Her disappointment was immense and immediate, but his diffidence and vulnerability made her desire even more to seize him in an embrace and, well, see what followed. She was on the point of rolling bodily onto him when he withdrew his hand and began speaking again, hastily.
“You aren’t on to do it or nothing. I just ask as we’re mates, like.” She heard him stand up - another disappointment, but she supposed her silence might seem disapproving.
“Of course, Kal. Anything.” She said it softly, knowing the moment had passed beyond recovery, if there had even been one in any mind besides her own. Damn boys and their inscrutability.
“I were supposing we could come here atimes - none interrupt me when I got company - and practice talking like witty cads without me other mates making fun. I'm not on t'be a court heavy, but a dockyard tongue makes a dockyard life, an I ain't on to be that for , I hope.” He sounded embarrassed.
“Of course, of course. We could start now, if you like,” she said.
“For trues? Alright, then,” he said, receding back to what passed for relaxed in such a wary soul.
It wasn’t until the second tenday that she started to notice the resentful glances and the upturned noses of young women who had been heretofore tolerant of the odd duck in their midst, frequently outright kind as if to a little sister. Most of a season passed and she still couldn’t figure the source of the change until Bursa, the kindest of them all, beckoned to her one day when they spotted one-another at the Fifthday market.
“Hi Bursa,” she said tentatively as she reached earshot range in the cacophony of haggling.
“Eleihas,” Bursa said in a reproving tone, “I thought you was smarter than to get into all that.
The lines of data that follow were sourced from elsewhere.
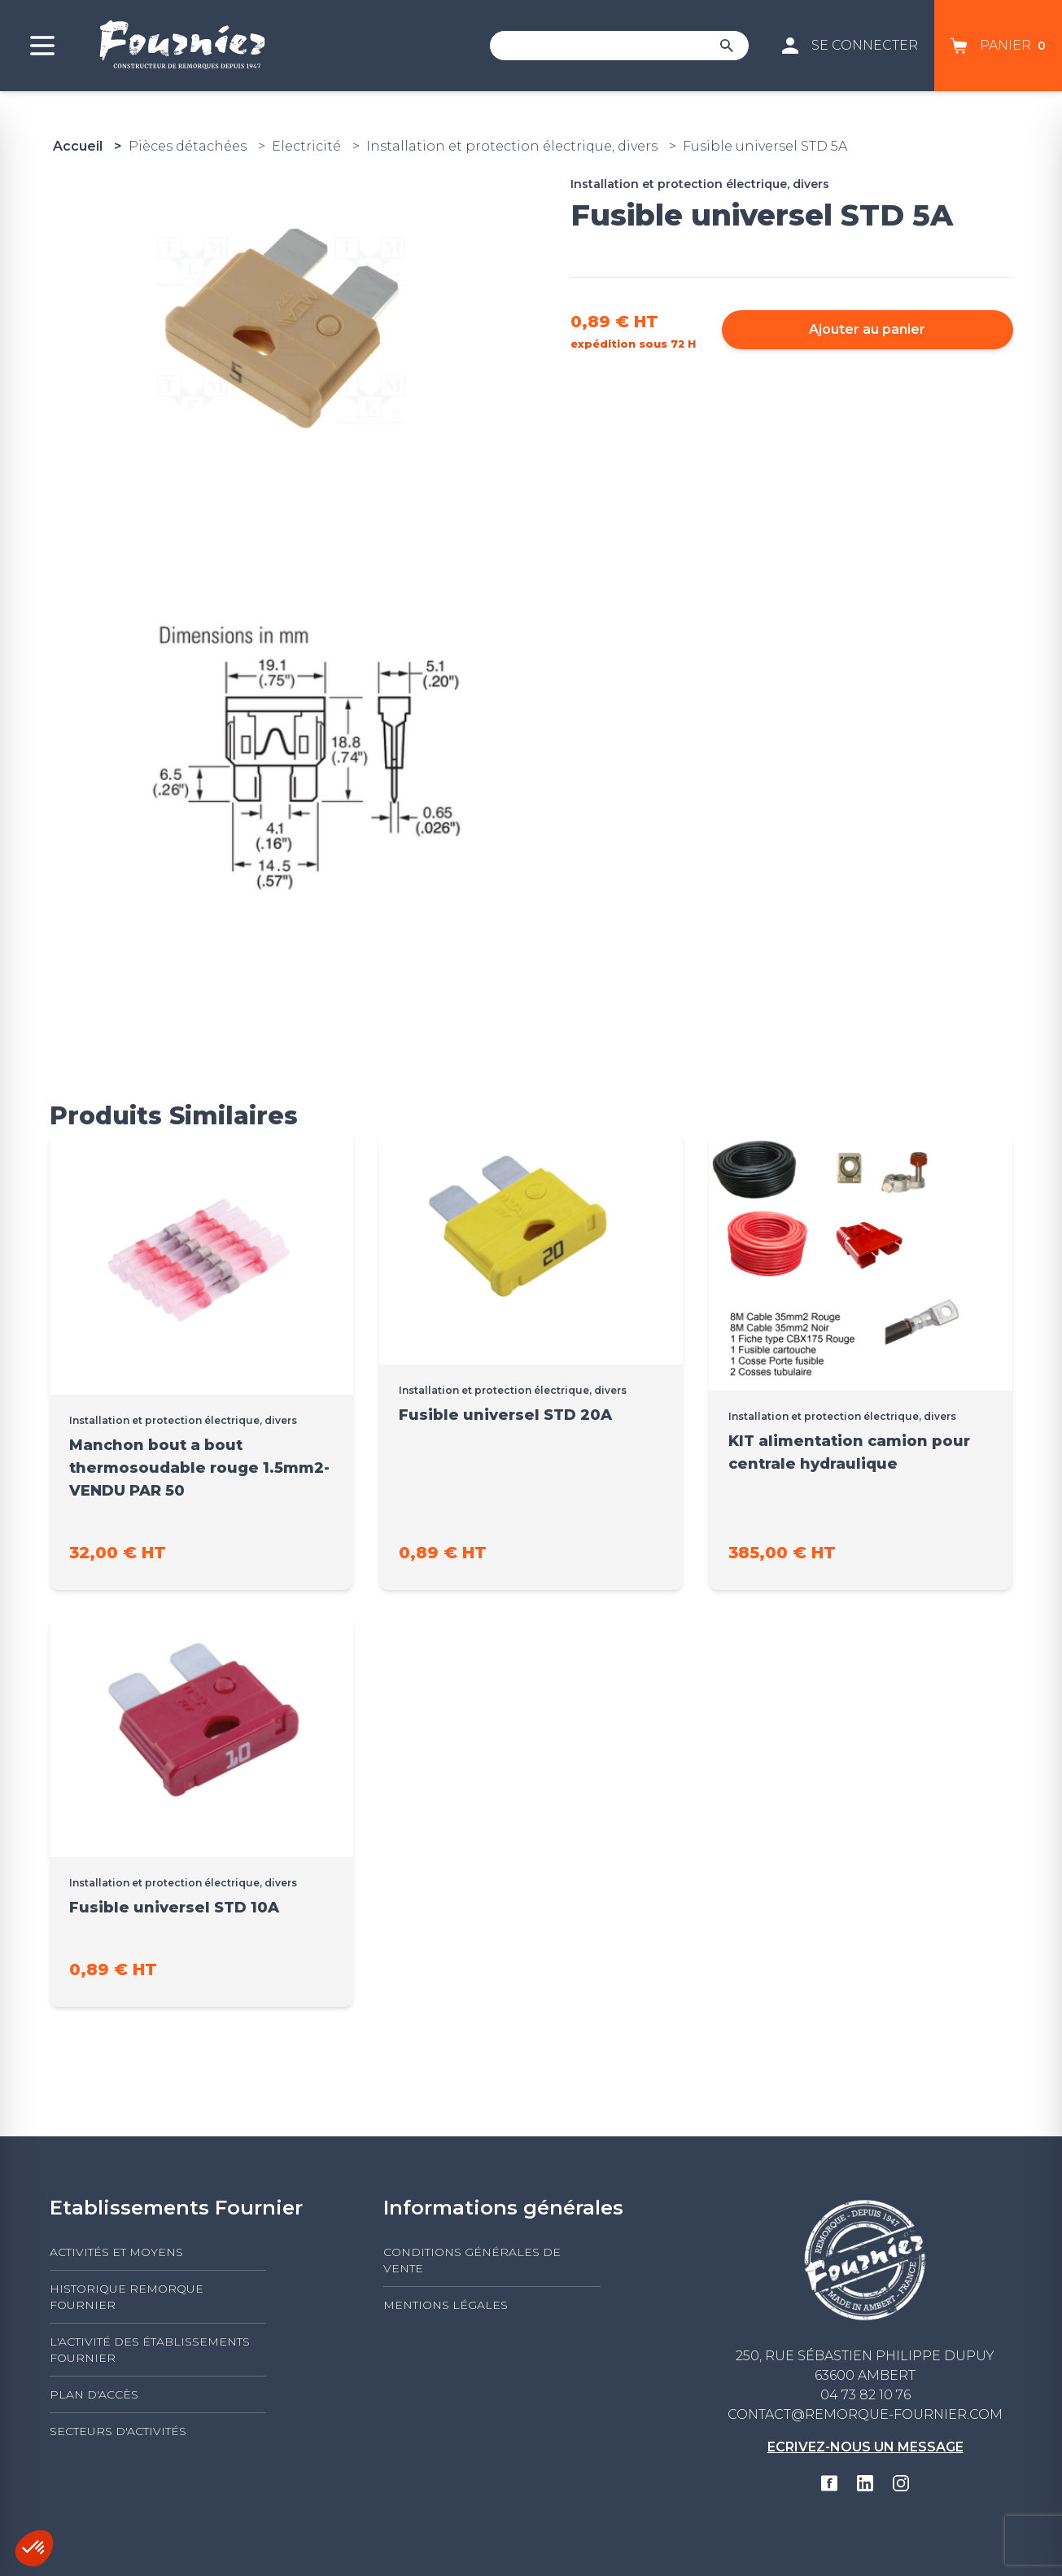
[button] (34, 2548)
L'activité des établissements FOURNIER (150, 2349)
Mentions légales (445, 2305)
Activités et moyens (116, 2252)
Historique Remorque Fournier (126, 2296)
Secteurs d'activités (118, 2431)
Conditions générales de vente (472, 2260)
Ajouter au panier (867, 329)
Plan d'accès (94, 2394)
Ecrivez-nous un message (865, 2447)
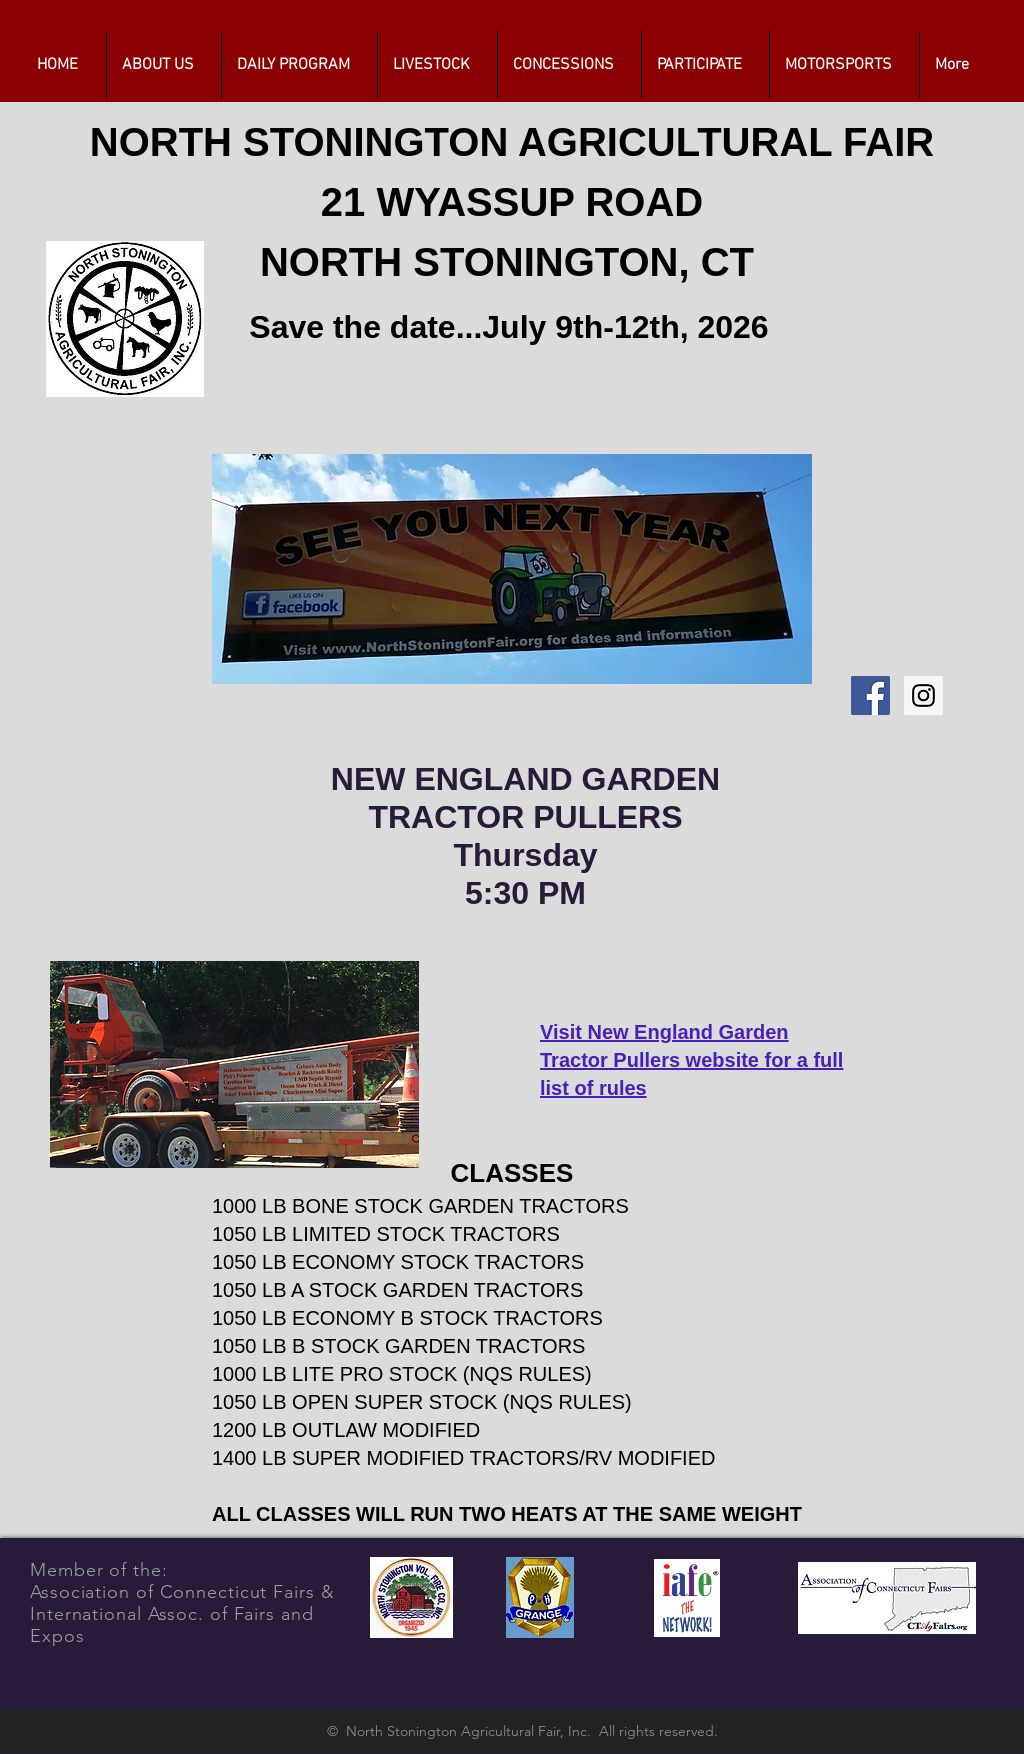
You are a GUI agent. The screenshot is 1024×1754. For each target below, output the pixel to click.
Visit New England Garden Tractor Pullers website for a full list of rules (691, 1060)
You think you’s to be different than all the rest?”
“I don’t know what you’re talking about,” Eleihas said, though she suspected that it had to do with whatever had soured her to the taste of the young women of the lower docks and brothels.
“You’re a fool or a liar, then,” Bursa said crossly. “You think that Kalra hasn’t kicked you from his bed yet because you’re different than the rest of us. I ain't went to think you proud because you’re a rich Keep server, but I wonders was I too kind.”
Eleihas could feel herself blushing; she’d almost forgotten how it must look to the others. But Kalra still bedded women as he had, did he not? She assumed so, though she hadn’t asked or wanted to know.
“Does he lay with anyone else?” Eleihas asked, realizing how it sounded only after it was out of her mouth and Bursa recoiled as if struck.
“Seven gods ye arrogant...” Bursa whirled without finishing and strode angrily away.
At one level Eleihas was mortified that she had accidentally confirmed the fiction that she and Kalra were fornicating. Ascendant, however, was the revival of her hope that Kalra might harbor some well-hidden interest in her. After all, who had ever heard of Big Kalra lacking for female company? Yet Bursa wouldn’t have taken her question as rhetorical if Kalra was meeting with other women.